WHAT TO WORK ON
Pull every line of the entries that has the word "全民共享".

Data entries

-----

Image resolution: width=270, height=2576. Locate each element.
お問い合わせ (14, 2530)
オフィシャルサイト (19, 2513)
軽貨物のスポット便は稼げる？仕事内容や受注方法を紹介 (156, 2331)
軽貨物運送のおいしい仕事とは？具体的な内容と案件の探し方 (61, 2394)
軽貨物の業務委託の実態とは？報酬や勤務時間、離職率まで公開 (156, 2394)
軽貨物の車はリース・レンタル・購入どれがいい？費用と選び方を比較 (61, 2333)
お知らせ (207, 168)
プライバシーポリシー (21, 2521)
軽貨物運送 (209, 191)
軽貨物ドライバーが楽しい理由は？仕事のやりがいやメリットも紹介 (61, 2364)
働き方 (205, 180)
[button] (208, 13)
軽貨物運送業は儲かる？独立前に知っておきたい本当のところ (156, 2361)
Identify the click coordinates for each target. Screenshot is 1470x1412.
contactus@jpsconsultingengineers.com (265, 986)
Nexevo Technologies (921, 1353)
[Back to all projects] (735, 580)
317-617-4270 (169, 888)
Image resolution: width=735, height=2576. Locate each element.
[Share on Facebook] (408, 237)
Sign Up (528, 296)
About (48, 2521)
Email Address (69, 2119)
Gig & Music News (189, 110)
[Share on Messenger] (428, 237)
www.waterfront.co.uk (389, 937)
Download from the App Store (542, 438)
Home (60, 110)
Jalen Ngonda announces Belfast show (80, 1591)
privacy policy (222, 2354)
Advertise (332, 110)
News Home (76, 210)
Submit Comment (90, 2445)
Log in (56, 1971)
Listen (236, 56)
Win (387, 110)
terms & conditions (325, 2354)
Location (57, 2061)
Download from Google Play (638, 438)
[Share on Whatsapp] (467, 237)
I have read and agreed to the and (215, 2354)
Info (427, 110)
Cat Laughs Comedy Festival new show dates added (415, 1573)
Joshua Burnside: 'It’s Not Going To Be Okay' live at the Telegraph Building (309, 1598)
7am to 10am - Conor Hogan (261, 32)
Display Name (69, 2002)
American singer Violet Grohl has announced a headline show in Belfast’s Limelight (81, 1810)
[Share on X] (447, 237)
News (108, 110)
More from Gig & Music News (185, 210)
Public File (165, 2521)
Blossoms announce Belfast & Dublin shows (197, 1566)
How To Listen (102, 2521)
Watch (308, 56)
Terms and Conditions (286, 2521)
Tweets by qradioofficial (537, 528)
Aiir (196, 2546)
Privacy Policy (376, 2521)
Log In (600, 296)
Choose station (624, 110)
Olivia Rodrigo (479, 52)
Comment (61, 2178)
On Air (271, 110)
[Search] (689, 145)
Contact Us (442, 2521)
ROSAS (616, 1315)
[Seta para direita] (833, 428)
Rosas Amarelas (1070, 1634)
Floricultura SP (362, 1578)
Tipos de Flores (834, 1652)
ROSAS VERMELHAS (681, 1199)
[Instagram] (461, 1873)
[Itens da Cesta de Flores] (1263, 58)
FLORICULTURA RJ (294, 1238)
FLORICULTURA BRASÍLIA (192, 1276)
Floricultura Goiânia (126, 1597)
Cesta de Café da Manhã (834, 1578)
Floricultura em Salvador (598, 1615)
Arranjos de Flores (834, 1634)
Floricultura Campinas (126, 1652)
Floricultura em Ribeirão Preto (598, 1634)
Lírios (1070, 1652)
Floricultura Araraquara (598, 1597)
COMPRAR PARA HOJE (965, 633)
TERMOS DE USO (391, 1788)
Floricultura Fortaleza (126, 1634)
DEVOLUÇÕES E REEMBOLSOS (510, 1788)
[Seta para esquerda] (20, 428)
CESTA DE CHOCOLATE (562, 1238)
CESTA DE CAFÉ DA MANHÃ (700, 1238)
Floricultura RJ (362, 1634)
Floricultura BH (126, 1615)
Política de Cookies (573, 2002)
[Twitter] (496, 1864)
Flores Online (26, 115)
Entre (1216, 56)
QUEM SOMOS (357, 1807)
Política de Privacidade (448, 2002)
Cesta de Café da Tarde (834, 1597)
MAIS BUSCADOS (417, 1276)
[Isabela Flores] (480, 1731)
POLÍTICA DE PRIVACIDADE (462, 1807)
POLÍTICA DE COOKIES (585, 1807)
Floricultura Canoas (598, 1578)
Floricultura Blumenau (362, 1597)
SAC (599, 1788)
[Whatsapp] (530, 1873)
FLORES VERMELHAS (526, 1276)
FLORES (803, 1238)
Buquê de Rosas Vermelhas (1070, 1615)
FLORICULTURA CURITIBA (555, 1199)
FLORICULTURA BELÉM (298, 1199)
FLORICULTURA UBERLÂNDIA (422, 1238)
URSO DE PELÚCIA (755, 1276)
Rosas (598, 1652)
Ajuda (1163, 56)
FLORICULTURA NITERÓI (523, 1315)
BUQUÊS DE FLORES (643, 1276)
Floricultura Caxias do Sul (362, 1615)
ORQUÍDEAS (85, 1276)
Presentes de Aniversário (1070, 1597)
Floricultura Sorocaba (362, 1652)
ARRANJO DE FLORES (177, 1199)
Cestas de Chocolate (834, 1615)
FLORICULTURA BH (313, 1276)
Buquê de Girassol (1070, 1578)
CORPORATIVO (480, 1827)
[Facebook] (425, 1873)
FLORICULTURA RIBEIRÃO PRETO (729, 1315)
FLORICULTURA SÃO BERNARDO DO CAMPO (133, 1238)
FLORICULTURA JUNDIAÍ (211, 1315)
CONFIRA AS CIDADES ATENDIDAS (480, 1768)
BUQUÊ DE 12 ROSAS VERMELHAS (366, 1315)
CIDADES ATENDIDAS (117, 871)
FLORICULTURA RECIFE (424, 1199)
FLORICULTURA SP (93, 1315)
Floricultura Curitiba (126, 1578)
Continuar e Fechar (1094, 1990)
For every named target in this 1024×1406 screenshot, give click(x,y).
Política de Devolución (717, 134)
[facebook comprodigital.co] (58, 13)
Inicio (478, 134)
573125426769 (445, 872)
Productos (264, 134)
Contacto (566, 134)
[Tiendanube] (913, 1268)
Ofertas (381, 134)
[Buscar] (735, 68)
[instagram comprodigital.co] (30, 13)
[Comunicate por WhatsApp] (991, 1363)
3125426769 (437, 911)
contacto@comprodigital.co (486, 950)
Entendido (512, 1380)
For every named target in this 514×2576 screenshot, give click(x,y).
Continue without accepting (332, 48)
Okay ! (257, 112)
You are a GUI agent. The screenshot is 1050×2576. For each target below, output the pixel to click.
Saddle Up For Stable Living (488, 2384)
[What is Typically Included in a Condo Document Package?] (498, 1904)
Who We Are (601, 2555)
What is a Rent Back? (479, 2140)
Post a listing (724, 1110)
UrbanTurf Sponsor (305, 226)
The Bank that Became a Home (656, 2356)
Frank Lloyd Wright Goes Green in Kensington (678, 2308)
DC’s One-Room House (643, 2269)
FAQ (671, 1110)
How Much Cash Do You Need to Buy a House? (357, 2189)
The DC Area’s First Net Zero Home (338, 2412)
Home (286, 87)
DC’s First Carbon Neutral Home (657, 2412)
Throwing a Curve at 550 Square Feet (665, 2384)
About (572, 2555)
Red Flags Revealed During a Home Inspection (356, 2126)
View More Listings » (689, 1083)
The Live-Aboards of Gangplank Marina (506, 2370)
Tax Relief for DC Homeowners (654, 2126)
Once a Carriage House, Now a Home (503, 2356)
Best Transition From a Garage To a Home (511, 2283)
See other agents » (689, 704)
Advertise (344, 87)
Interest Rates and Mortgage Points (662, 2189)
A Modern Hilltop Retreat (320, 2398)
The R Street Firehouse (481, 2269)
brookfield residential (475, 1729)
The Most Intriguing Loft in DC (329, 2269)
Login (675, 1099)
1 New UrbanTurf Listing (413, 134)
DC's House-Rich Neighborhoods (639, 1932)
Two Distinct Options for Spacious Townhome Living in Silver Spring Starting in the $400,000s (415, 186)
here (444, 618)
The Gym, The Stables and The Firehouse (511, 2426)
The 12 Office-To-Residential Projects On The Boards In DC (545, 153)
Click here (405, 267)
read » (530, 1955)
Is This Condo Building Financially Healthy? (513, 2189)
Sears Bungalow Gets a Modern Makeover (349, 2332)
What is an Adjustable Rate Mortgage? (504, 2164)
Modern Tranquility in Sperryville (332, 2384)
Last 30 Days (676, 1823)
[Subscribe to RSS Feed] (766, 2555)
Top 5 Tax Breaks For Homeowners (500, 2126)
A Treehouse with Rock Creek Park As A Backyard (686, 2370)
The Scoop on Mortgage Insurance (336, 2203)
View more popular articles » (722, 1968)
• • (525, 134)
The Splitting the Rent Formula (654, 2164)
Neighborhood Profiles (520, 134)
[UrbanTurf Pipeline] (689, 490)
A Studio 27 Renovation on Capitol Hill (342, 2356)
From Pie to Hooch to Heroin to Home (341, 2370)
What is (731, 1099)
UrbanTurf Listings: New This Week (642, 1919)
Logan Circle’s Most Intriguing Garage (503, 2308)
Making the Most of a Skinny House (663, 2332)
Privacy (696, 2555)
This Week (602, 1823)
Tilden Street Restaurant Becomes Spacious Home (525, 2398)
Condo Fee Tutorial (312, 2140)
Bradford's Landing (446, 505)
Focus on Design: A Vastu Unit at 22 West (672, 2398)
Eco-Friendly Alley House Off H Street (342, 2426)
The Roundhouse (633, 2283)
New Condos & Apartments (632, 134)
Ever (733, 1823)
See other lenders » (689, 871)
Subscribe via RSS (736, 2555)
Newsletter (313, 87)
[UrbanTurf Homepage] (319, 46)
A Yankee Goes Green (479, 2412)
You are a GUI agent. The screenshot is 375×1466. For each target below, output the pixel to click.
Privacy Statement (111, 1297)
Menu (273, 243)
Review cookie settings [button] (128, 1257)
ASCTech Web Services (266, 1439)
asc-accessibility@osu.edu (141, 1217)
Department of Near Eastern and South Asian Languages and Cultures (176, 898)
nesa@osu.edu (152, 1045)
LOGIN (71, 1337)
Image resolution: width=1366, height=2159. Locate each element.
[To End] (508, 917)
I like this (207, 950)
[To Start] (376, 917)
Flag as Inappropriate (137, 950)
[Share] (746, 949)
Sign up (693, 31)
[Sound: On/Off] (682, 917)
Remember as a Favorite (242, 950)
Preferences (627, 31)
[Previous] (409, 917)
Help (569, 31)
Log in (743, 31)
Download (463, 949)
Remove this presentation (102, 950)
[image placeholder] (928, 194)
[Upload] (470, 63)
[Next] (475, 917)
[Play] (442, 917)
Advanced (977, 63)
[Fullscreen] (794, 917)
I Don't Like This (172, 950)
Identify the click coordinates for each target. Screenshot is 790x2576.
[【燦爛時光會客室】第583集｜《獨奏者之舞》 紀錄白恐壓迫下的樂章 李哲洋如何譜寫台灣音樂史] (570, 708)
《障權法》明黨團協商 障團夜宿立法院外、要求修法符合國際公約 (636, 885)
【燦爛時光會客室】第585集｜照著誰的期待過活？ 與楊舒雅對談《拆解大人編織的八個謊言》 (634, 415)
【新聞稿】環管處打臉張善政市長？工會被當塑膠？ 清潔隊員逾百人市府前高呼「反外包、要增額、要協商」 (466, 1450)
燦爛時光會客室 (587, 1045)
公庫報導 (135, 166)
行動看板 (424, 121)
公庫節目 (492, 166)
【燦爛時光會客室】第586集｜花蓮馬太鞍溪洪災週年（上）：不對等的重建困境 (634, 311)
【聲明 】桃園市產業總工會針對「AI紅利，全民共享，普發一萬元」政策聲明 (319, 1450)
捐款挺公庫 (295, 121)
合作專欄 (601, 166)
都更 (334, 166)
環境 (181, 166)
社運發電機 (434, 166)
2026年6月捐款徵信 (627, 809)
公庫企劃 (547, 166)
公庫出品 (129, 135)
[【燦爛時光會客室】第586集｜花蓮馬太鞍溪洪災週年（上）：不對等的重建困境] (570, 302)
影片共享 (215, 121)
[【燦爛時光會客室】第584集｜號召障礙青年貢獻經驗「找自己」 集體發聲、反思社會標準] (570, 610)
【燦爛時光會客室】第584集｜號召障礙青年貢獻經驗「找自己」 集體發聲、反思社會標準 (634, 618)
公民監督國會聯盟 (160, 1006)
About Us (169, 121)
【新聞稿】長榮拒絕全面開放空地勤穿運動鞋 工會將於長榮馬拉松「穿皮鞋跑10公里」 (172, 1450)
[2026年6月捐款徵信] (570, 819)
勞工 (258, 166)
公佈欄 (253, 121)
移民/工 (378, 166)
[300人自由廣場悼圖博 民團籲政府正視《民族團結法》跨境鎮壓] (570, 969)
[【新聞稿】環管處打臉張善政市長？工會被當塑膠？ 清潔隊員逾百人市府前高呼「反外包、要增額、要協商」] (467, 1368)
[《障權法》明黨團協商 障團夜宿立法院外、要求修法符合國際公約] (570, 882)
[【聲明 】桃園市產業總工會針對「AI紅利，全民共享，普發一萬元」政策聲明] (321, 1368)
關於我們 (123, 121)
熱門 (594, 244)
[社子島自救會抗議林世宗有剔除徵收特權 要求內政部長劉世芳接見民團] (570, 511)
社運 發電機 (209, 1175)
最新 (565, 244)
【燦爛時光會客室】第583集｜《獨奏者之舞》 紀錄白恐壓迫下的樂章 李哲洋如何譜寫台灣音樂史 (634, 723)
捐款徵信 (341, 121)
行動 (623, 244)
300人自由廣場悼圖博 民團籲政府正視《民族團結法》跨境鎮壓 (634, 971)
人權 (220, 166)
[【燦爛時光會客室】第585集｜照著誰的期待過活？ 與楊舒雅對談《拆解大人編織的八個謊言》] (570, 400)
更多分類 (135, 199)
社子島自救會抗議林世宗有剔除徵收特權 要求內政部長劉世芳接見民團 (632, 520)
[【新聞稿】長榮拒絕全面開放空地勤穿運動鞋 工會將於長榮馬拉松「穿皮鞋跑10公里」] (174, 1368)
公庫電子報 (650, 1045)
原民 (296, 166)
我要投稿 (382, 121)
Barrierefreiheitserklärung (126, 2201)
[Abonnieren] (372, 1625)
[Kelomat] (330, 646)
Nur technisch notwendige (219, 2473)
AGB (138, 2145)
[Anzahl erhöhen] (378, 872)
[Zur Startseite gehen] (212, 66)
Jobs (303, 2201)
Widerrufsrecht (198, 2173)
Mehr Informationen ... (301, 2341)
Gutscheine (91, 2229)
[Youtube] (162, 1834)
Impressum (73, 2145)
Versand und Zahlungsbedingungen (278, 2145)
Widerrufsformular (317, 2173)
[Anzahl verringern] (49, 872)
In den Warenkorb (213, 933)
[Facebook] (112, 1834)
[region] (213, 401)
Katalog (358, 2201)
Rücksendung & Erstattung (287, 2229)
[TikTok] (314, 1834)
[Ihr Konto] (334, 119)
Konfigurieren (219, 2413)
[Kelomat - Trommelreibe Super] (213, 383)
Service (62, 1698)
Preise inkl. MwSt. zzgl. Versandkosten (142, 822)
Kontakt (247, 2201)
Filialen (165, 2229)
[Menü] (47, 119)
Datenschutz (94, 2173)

-----

TASK RESPONSE
【聲明 】桃園市產業總工會針對「AI紅利，全民共享，普發一萬元」政策聲明 (319, 1450)
[【聲明 】桃園市產業總工會針對「AI紅利，全民共享，普發一萬元」政策聲明] (321, 1368)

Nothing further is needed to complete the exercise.